Dans une rue adjacente, des coups de semonce retentissent: ce sont des éléments de la force de l’Union africaine qui dispersent une foule de curieux, attroupée autour d’un autre corps. En tout sur quelques mètres de distance, le nombre de victimes du jour s’élève à quatre, et il est à peine huit heures du matin.
Allongés sur le dos, sobrement recouverts d’un pagne, deux d’entre eux sont encore ligotés. Parfois, un passant s’arrête à leur hauteur, soulève le tissu pour regarder le visage de la victime, puis s’éloigne sans rien dire.
« Ces deux petits, on les connaît, ils sont du quartier depuis toujours, et puis ce sont devenus des anti-balakas. Ils ont été tués un peu plus loin et ramenés ici, puisque c’est chez eux », explique l’un d’entre eux.

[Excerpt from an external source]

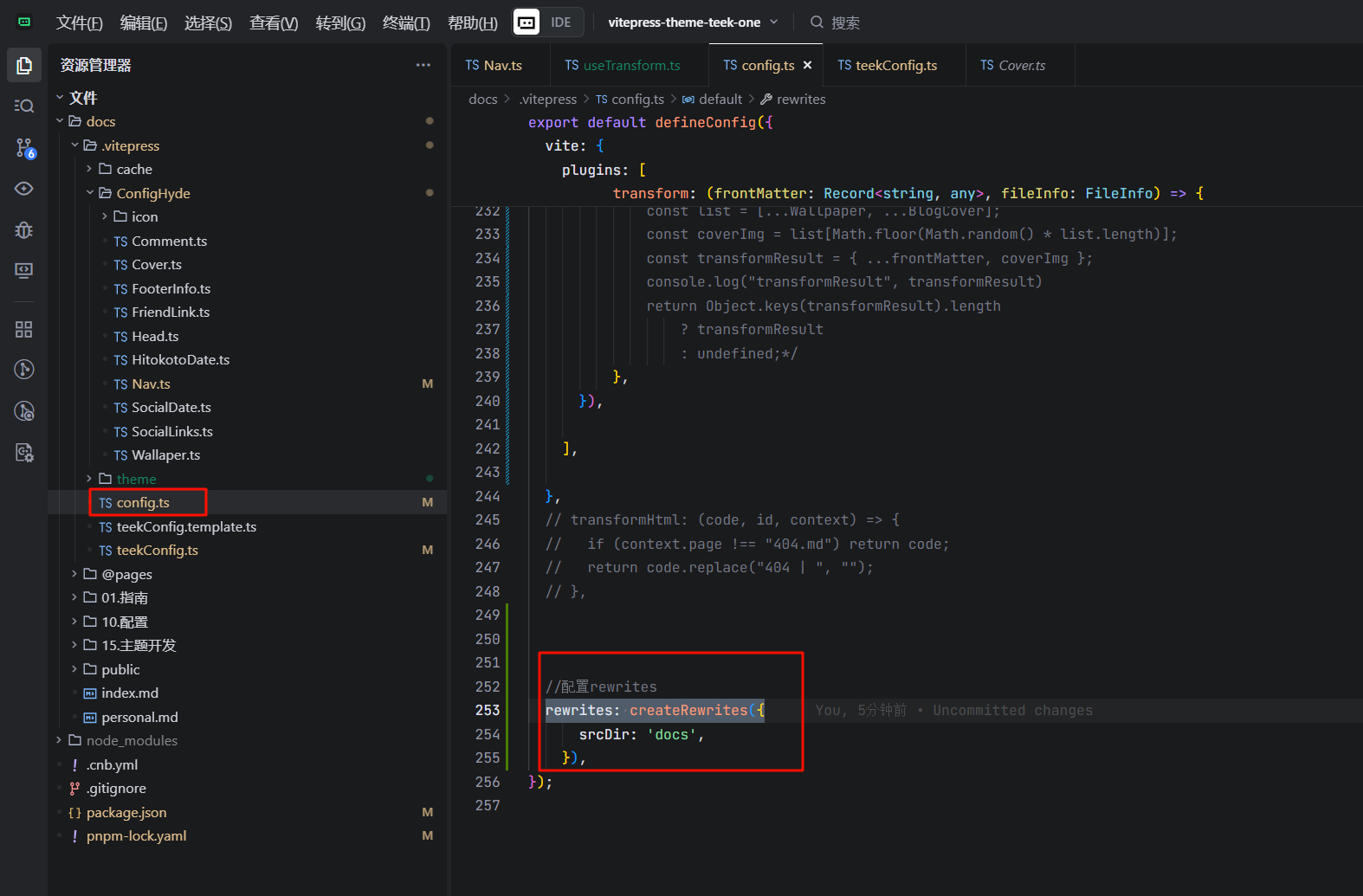
Task: Open Source Control with 6 changes badge
Action: point(24,148)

Bangui est une toute petite ville, un « grand village », comme on le dit souvent, et il n’est pas nécessaire de marcher longtemps pour passer d’un quartier de majorité musulmane à un quartier chrétien. Avant les récents évènements, qui ont fait passer la crise de coup d’état à « crise interreligieuse », les deux communautés vivaient en bonne intelligence.
Désormais, la frontière entre le PK 5 et le quartier limitrophe chrétien « Castor », est marquée par des échoppes détruites ou brûlées: ce sont celles des chrétiens. Partout sur la route bitumée qui traverse les quartiers, de larges traces noires rappellent ces moments réguliers de frictions durant lesquels des populations excédées érigent des barricades enflammées.
« Personne ne vient chez nous, ni les Français, ni la Misca »
A quelques kilomètres de là, à la sortie de la ville, un autre quartier a décidé de vivre autrement: « Après les grosses violences du 5 décembre (qui ont fait plusieurs centaine de morts en une journée, ndlr), nous sommes entrés dans une phase de réconciliation entre musulmans et chrétiens du quartier. Entre nous il n’y a pas de problème, il n’y a jamais vraiment eu d’ailleurs, tout va bien », explique Djibril Ali, un musulman.
Comme la plupart des habitants de son quartier, toutes confessions religieuses confondues, il a décidé d’ignorer les tensions qui agitent les quartiers voisins.
« Ici, nos frères chrétiens sont aussi embêtés que nous par les anti-balakas. Nous sommes tous des commerçants, se faire la guerre entre nous n’arrangerait personne (…) je suis né ici, je ne vois pas de raison pour m’en prendre à mes frères », affirme un autre riverain, un « vieux » du quartier aux rides profondes.
Dans ce quartier où chrétiens et musulmans ont fait cause commune, la plupart se promènent pourtant avec une machette en bandouillère, et même les enfants qui jouent dans le sable ont un couteau a proximité.
Ici, tout le monde est d’accord pour se plaindre des conditions de sécurité: « Personne ne vient chez nous, ni les Français, ni la Misca ni personne pour nous défendre », affirme Hassan Oumar, un commerçant.
Au PK 5, où des militaires patrouillent pourtant régulièrement, c’est plutôt des français que l’on se plaint, les musulmans les accusant régulièrement de « prendre partie » en faveur des chrétiens et des anti-balakas.
A deux pas du marché au bétail, centre névralgique du quartier, une petite troupe creuse un trou. Les silhouettes apparaissent et disparaissent dans la poussière soulevée par le mouvement des pelles.
« Nous allons enterrer quelqu’un du quartier. Il a été tué par un anti-balaka », explique l’un d’eux, en montrant une dizaine de monticules de terre alignés. « C’est là qu’on enterre nos amis », souligne-t-il avant de désigner du doigt des monticules plus petits, sous lesquels reposent les enfants.